(Saved entries)
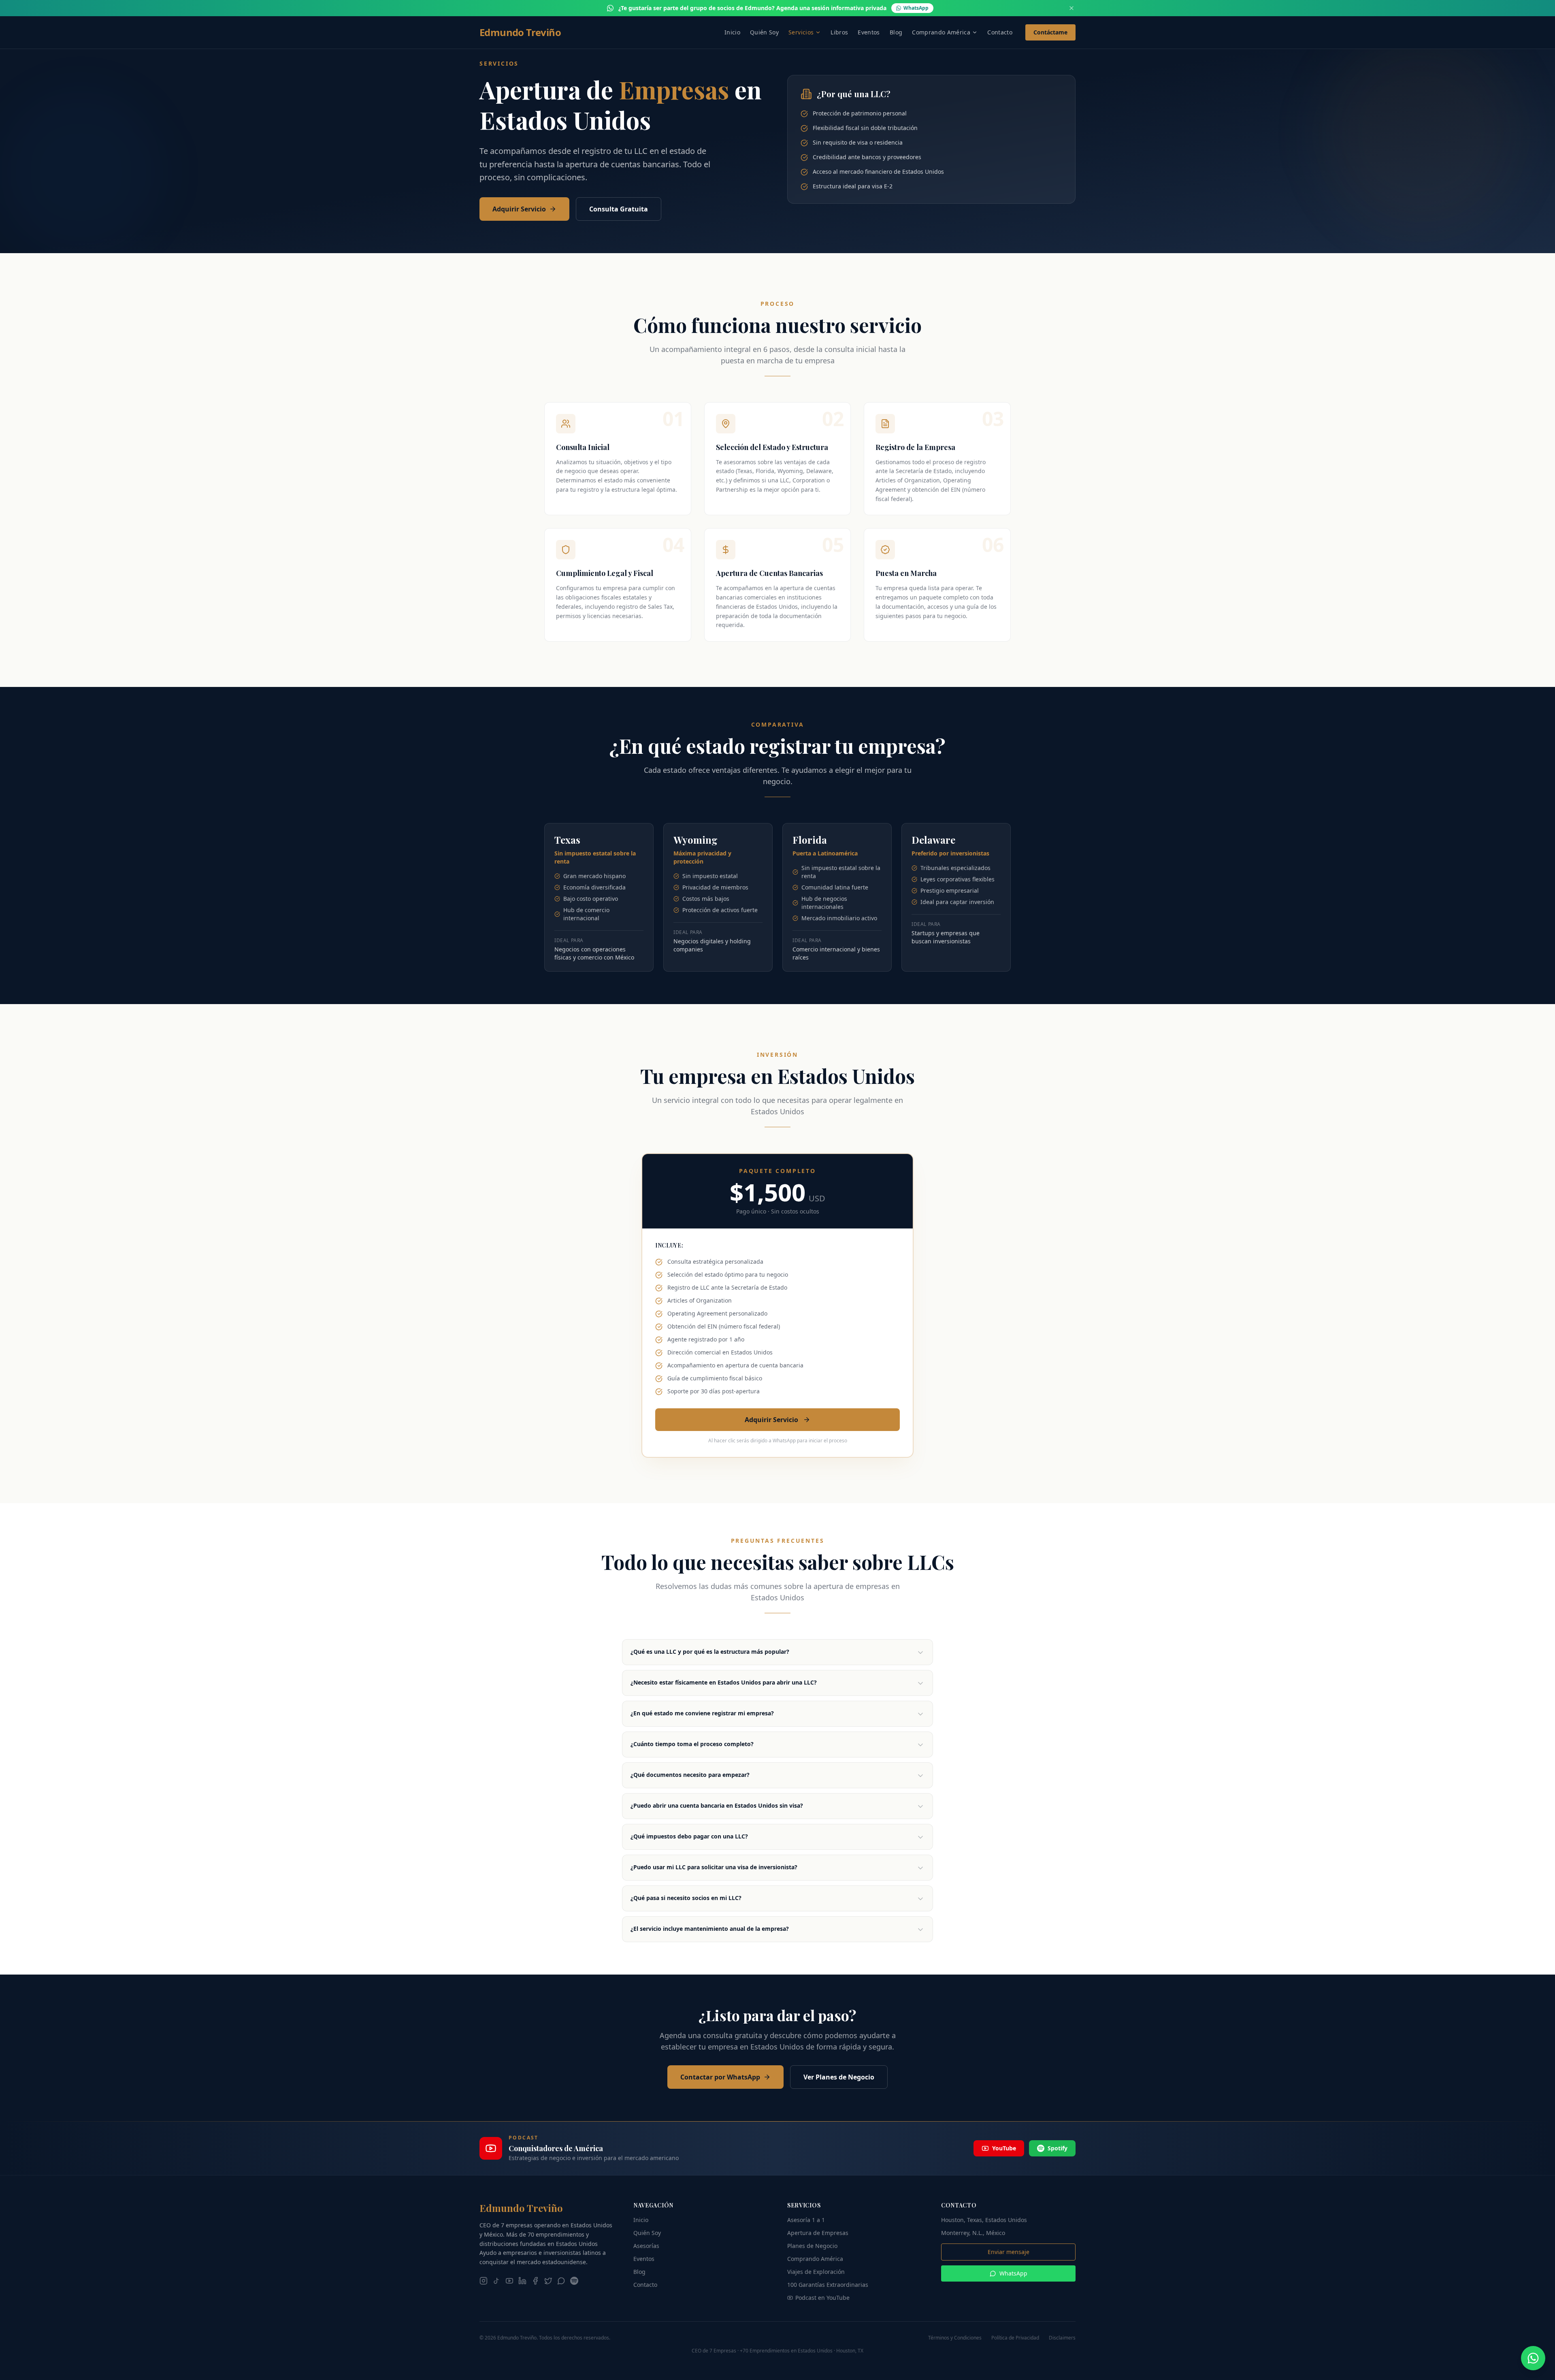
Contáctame (1050, 32)
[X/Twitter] (548, 2281)
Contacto (999, 32)
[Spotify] (574, 2281)
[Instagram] (483, 2281)
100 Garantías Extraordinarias (827, 2284)
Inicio (732, 32)
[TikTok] (496, 2281)
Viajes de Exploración (816, 2272)
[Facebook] (535, 2281)
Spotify (1057, 2148)
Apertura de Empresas (817, 2233)
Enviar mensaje (1008, 2252)
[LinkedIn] (522, 2281)
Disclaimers (1062, 2338)
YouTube (1004, 2148)
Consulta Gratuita (618, 209)
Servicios (801, 32)
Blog (896, 32)
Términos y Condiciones (955, 2338)
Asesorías (646, 2246)
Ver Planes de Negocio (838, 2077)
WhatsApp (1013, 2273)
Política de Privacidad (1015, 2338)
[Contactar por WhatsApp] (1533, 2358)
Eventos (869, 32)
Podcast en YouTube (822, 2297)
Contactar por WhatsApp (720, 2077)
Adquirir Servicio (519, 209)
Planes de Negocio (812, 2246)
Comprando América (941, 32)
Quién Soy (764, 32)
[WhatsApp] (561, 2281)
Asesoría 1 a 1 (806, 2220)
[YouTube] (509, 2281)
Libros (839, 32)
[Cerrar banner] (1071, 8)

■ Task prompt ■
Reproduce each line above that contains "YouTube".

■ Output of the exercise ■
YouTube (1004, 2148)
Podcast en YouTube (822, 2297)
[YouTube] (509, 2281)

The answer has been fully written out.